In The Piano, the eponymous object serves as Ada’s (Holly Hunter) voice. It is weighty, unwieldy, and subtly aggressive—it takes up space. In an effort to demand Ada’s submission, her husband (Sam Neill) attempts a near-literal castration, severing her index finger to render her “mute”; but her lover (Keitel) provides her with a prosthetic digit, as if to prove that castration is only a threat for those who subscribe to the logic of the phallus in the first place. Campion slyly introduces a piano in The Power of the Dog as a similarly weighted object, but in this case it is an instrument of oppression: George is excited by the fact that Rose once played the piano (for the cinema, it should be noted), as if this false characteristic makes her cultured enough to deserve his love. In fact, Rose is placed in a position not so different from Susan Alexander (Dorothy Comingore), the singer-in-quotes second wife in Citizen Kane (1941): George gives Rose a baby grand, and she ends up humiliating herself when she cannot play well enough for George’s parents and the governor of Montana (Keith Carradine).

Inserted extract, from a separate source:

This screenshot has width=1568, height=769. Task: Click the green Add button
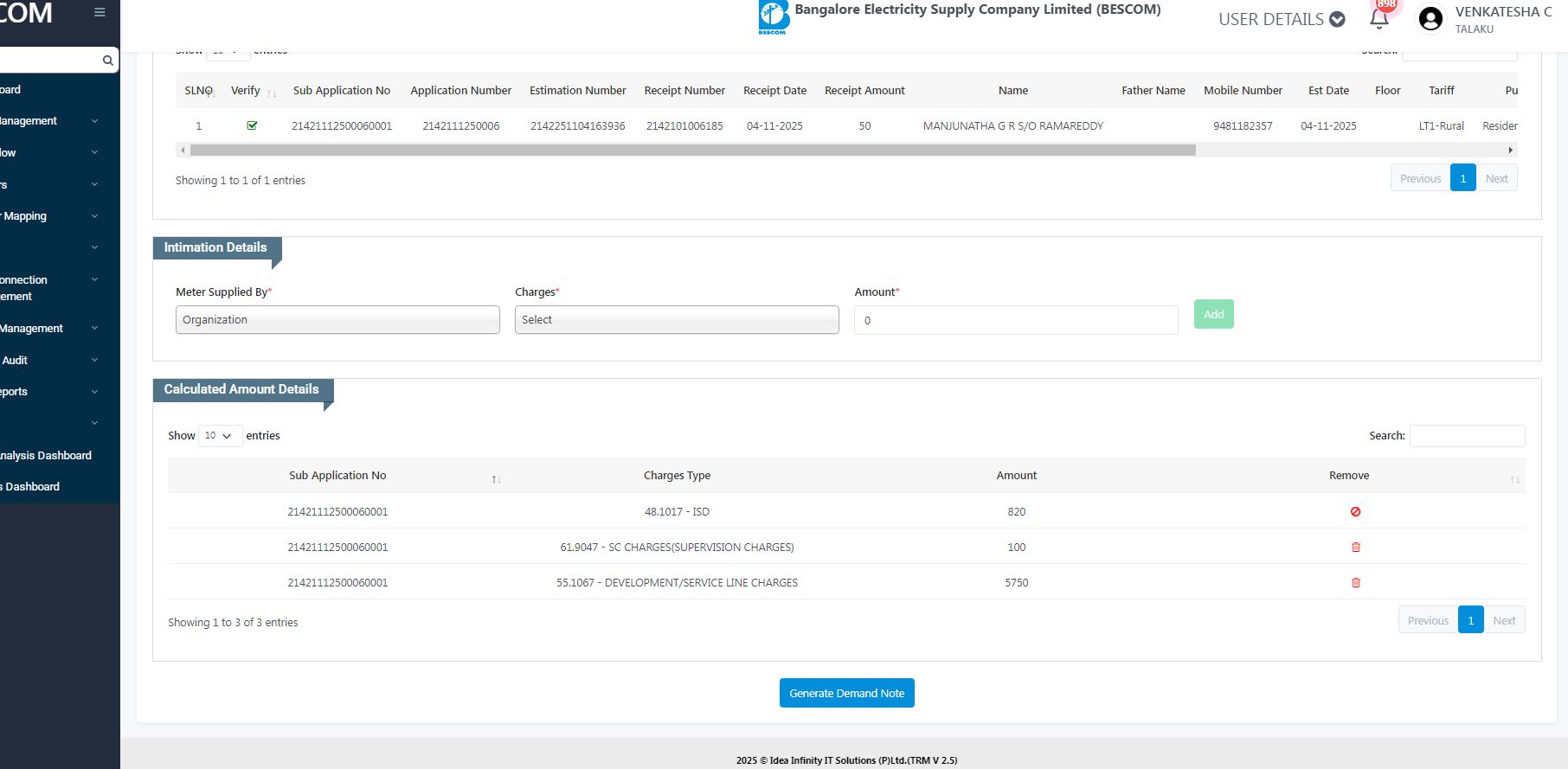1213,314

Compared with other Campion films, the relative marginality of The Power of the Dog’s primary woman character is rather unusual. But, in taking on the trappings of the Western, Campion seems to be tackling patriarchy from the other direction: How are men like Phil made, she asks, and what kind of man will Peter turn out to be? In considering the etiology of American male privilege, The Power of the Dog not only diagnoses the dysfunctions of classical masculinity, but also suggests that, under better circumstances, it might have all been different. Then again, much as Paul Thomas Anderson did in There Will Be Blood, Campion depicts these dangerous male neuroses, and the perversion of fatherhood and kinship, as concomitant with the establishment of Gilded Age capitalism.

And again, like those other films that share in the project of demythologizing the American West, The Power of the Dog attends to the land itself, reminding us of its permanence in the face of transitory human occupation. The cinematic consideration of the landscape, after all, is the most radical, progressive aspect of John Ford’s essential works. Monument Valley stands as a silent, impassive witness to westward expansion and white supremacy, rebuking it with a sublimity that impresses itself upon Ford’s characters even as their actions suggest the land is little more than a challenge of manhood. 

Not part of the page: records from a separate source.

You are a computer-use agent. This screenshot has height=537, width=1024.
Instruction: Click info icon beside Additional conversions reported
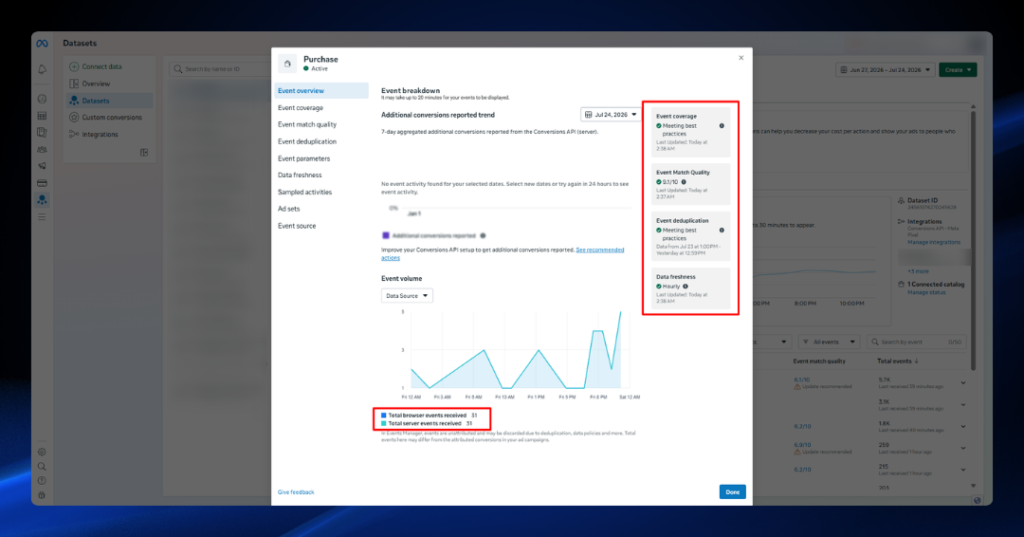483,235
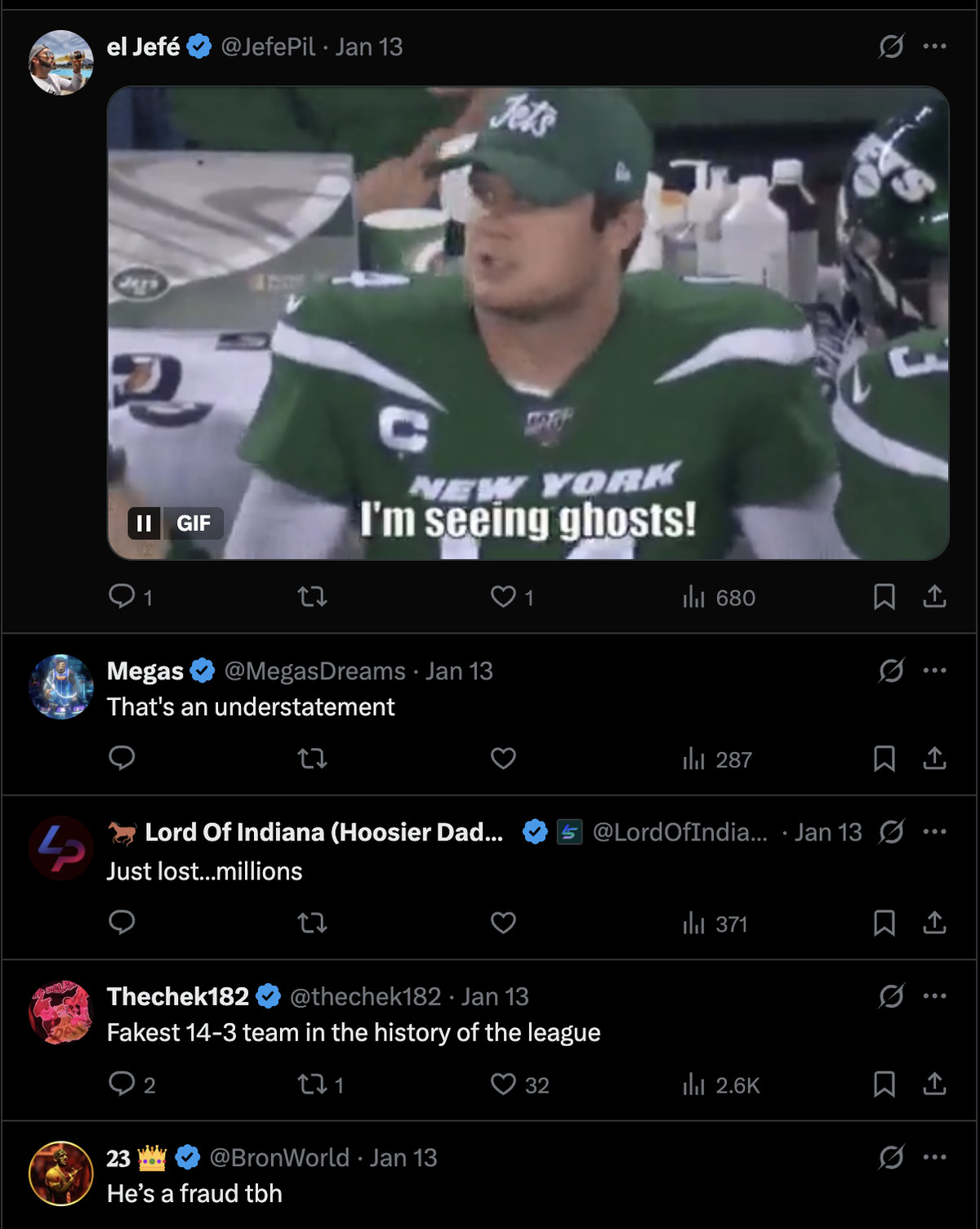The image size is (980, 1229).
Task: Open el Jefé's profile avatar
Action: coord(61,63)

In The Power of the Dog, the landscape is similarly foreign to the human plight: long shots of the Montana hills punctuate moments of crisis in the film, almost like a Greek chorus of utter indifference. But the ability to see the land, to bend it to one’s desires and imagination, is a line of continuity linking Bronco Henry, Phil, and finally Peter. The cowhands are in awe of Phil’s ability to “see things” in the distant mountains, and at first we think he may have superhuman vision. But later, when Phil asks Peter what he sees and the latter identifies a hill as looking like a barking dog, Phil is astonished by the boy’s visionary capabilities: “You just saw that?” he enthuses. 

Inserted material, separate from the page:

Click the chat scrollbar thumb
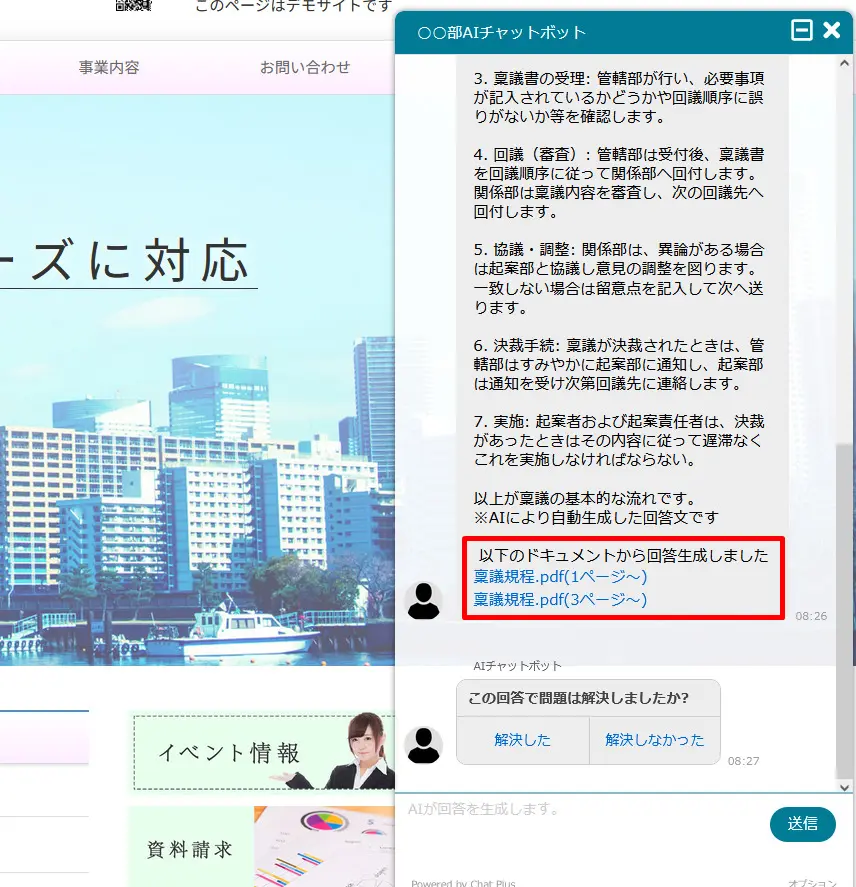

Here and elsewhere in the film, Campion intimates that there is a thin line between reverence for the landscape and the masculinist/capitalist drive to subdue it, to reduce it to a field of dreams. And the land, like the other objects of negotiation between Phil and Peter, is not simply handed down—the psychic register of the fetish object is altered in the exchange. There will be no assignation on the hilltop. The saddle will go unpolished. The rope, having done its job, is hidden away under the bed, removed from circulation. However it may have happened—naiveté, manipulation, revenge, or even another, inchoate form of perversion—Peter breaks the cycle. He is not an object fetishist; he is a user of tools.